Like everyone (I hope), I was disgusted to read about the shooting deaths last Wednesday, June 17, of nine black men and women inside the 199-year-old Emanuel African Methodist Episcopal Church in Charleston, S.C.
Considering the massacre was apparently carried out by a white man, it makes the incident that much more notable and discussion-worthy as this country continues to struggle with its dark history of owning slaves and deplorable promotion of Jim Crow laws, among other race-fueled actions.
While the alleged culprit, 21-year-old Dylann Roof, is innocent until proven guilty — per our country’s laws — I’ve been able to develop a solid opinion based on credible news articles and investigation details that he committed the crimes in a premeditated manner, and with racial motivations.
As the legal proceedings into his hopefully successful prosecution begin to heat up, so too have urges from politicians and public figures for South Carolina to finally, for once, get rid of the Confederate battle flag at the State House, and for it and other southern states to rid the symbol from flags and everywhere else it may be displayed.
While I’m glad the push against such a decades-old “tradition” is intensifying (even Tuesday, it was announced major retailers such as Walmart, Amazon, Sears and eBay would stop selling merchandise that featured the Confederate symbol), I find it frustrating that it had to come after such a heartbreaking tragedy.
I also find it frustrating and very hard to side with those who argue the Confederate symbol is a cherished piece of this nation’s history that should be preserved forever.
Much like my disdain at the still-head-shaking use of “Redskins” to label Washington, D.C.’s pro football team, I see the Confederate symbol as one of hatred and fear, one that reminds us of how people still may side with slavery.

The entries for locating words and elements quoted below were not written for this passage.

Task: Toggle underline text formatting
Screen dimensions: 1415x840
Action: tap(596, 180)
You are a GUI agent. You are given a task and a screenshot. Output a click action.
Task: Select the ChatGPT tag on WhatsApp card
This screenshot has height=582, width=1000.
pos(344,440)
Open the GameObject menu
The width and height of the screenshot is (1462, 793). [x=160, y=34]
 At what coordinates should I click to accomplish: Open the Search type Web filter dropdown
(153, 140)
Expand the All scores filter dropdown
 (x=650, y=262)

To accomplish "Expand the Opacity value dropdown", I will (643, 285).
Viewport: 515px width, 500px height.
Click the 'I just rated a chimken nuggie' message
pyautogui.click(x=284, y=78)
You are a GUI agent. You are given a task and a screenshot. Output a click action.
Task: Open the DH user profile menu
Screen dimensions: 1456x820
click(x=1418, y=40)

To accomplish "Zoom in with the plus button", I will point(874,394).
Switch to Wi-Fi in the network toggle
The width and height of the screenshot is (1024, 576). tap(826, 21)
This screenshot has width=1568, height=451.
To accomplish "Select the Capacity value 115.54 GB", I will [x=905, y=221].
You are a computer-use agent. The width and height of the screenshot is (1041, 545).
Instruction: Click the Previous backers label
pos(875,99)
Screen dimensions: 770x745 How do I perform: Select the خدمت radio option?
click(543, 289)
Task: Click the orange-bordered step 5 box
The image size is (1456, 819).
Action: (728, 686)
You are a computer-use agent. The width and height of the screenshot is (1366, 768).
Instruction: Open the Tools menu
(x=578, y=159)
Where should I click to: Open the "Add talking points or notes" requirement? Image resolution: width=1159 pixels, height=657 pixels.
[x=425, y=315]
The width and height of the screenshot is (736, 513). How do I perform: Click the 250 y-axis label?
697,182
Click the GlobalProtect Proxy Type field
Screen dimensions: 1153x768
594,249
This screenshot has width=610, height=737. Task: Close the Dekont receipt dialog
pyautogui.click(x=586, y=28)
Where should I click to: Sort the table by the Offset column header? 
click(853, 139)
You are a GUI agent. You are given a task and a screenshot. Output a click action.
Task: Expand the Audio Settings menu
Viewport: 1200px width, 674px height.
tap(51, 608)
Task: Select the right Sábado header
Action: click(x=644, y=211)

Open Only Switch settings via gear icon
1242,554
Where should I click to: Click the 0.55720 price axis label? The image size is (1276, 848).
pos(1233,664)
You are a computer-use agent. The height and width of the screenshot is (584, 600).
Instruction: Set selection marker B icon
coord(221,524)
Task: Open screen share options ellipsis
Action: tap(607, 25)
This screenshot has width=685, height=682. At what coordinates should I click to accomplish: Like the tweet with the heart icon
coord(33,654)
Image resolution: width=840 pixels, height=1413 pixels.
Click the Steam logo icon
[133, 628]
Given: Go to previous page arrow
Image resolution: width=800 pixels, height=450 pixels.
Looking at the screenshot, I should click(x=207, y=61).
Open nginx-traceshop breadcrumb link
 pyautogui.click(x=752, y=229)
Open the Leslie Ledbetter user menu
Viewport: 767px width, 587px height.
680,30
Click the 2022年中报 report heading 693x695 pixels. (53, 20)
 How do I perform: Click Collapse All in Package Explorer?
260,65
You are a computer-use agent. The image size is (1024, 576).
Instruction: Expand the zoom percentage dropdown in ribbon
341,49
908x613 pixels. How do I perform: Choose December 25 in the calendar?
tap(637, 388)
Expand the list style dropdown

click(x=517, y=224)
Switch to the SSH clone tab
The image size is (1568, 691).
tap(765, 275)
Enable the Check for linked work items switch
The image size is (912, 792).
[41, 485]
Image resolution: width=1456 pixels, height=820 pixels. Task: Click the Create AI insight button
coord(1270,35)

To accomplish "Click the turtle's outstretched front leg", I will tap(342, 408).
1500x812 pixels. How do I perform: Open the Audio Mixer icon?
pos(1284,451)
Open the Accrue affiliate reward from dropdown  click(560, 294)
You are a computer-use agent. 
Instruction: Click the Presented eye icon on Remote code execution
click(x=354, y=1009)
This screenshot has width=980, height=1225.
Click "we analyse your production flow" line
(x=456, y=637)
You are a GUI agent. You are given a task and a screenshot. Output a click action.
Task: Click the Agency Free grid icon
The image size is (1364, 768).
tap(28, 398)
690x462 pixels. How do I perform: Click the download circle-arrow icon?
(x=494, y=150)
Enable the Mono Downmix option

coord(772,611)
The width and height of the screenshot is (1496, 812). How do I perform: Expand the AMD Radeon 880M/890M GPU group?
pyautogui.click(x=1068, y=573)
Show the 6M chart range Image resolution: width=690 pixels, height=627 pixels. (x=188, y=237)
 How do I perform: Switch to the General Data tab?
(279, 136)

The only thing that symbol is preserving is a severely tainted legacy, one that continues to spread anger and encourage violence.
As a colleague of mine and I discussed the other day, continuing to take pride in that symbol is, in my opinion, in line with those who still believe displaying the Nazi symbol is a needed way to bask in Germany’s historic glory.
Germany’s history can’t change, but I feel its legacy should begin with the fall of the Berlin Wall.
In America, however unfortunate the context, we should now write our next chapter, too.